La importante labor social llevada a cabo por los jesuitas pareció incomodar en gran medida a los distintos gobiernos ilustrados en Europa. Y es que el despotismo ilustrado que caracterizaba a los mismos les llevó a oponerse al control del catolicismo por parte del Papado -a quien los jesuitas profesaban obediencia con un cuarto voto-, pues el propio Estado quería abarcar todo lo que en él sucedía y orientarlo a sus intereses. Así, Portugal fue pionero en la expulsión de los jesuitas (1759), le siguió Francia (1762), y, después, España (1767), cuyo caso es el que nos ocupa, siendo el que trataremos de exponer pese a lo tendencioso de las causas que motivaron tal hecho.
Carlos III decretó en abril de 1767 la expulsión de los jesuitas tras un año de secretas investigaciones. No se había filtrado nada entre el pueblo, y es que el conocimiento por parte de éste de tales investigaciones habría conllevado una importante movilización a favor de los jesuitas, y eso era justo lo que el gobierno quería evitar.
El día 31 de marzo por la noche se habían iniciado los trámites para la expulsión: en dos días los jesuitas fueron recluidos a la fuerza, se les incomunicó del pueblo, se les leyó el decreto que aprobaba la expulsión y fueron embarcados hacia los Estados Pontificios.

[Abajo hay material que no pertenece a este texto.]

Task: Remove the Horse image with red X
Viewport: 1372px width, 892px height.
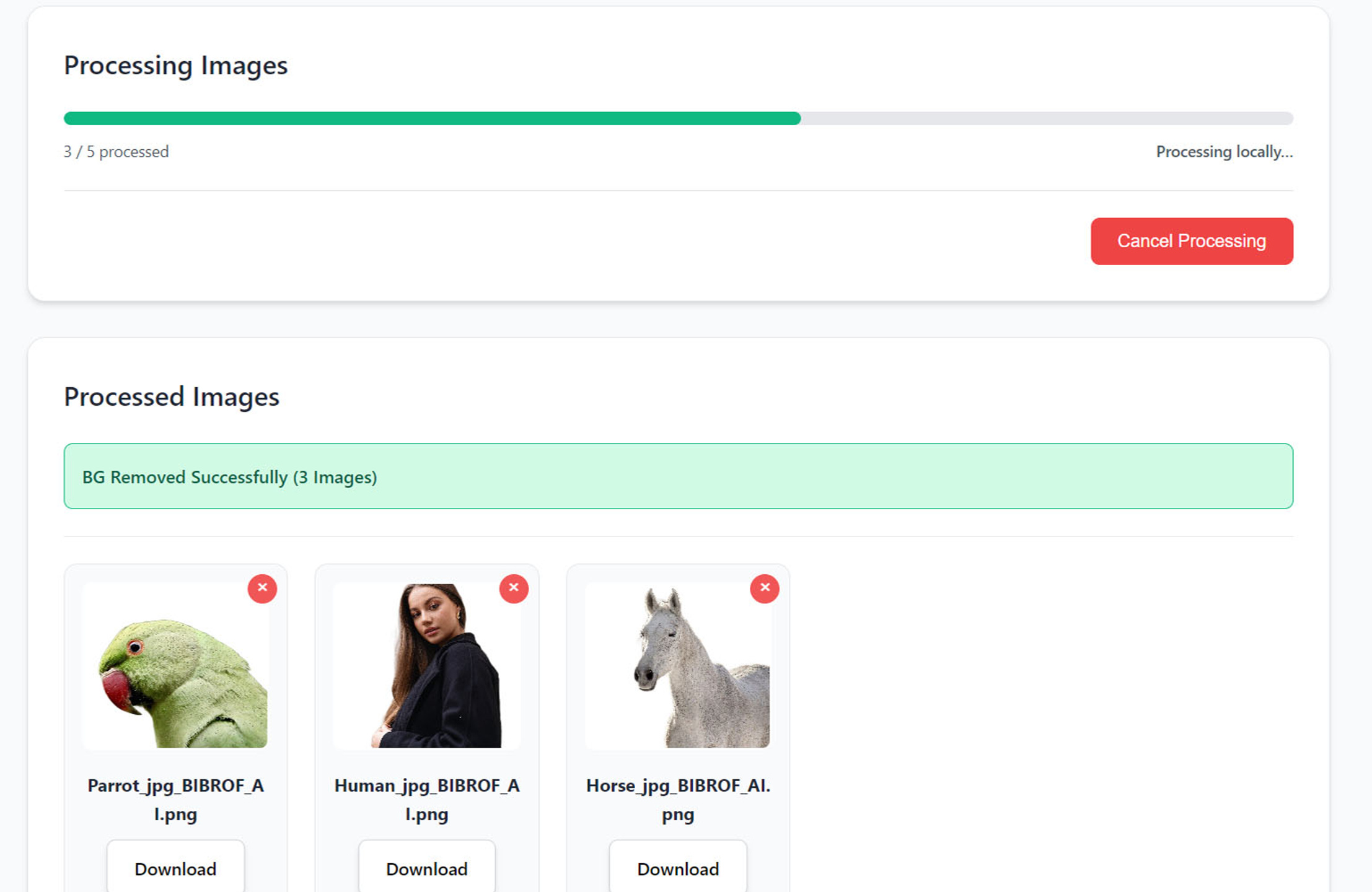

Los jesuitas estaban esperanzados por la llegada a tales lugares -por su cuarto voto-, más el Papa Clemente XIII no los aceptó argumentando la carestía que vivían sus tierras por entonces. Dada la situación, el rey español trató con Córcega para situarlos allí, mas en un año fueron expulsados por las fuerzas francesas. Finalmente, Clemente XIII accedió al desembarco en Italia. No fue hasta la llegada de Clemente XIV cuando se dio por extinguida canónicamente la Compañía.
El principal argumento que figuraba en el decreto de Carlos III para expulsar a los jesuitas era la de promover el desorden público. Y es que la gran labor social llevada a cabo por los jesuitas, que tenía como base las ideas de la Contrarreforma, les hacía estar cerca del pueblo pero también de la nobleza, y ese amplio ámbito de acción, unido a su consideración de la primacía del poder espiritual sobre el temporal, molestaba enormemente a un gobierno de sus características. De hecho, se pretendía borrar de la memoria de la gente a la Compañía. Así, se prohibió cualquier tipo de correspondencia con jesuitas, la objeción al decreto o dar a conocer públicamente la opinión, tanto positiva como negativa, de tales religiosos.
El citado no podía ser un motivo suficiente para la abolición canónica de la Compañía, desconcierto favorecido por el silencio que caracterizó la expulsión.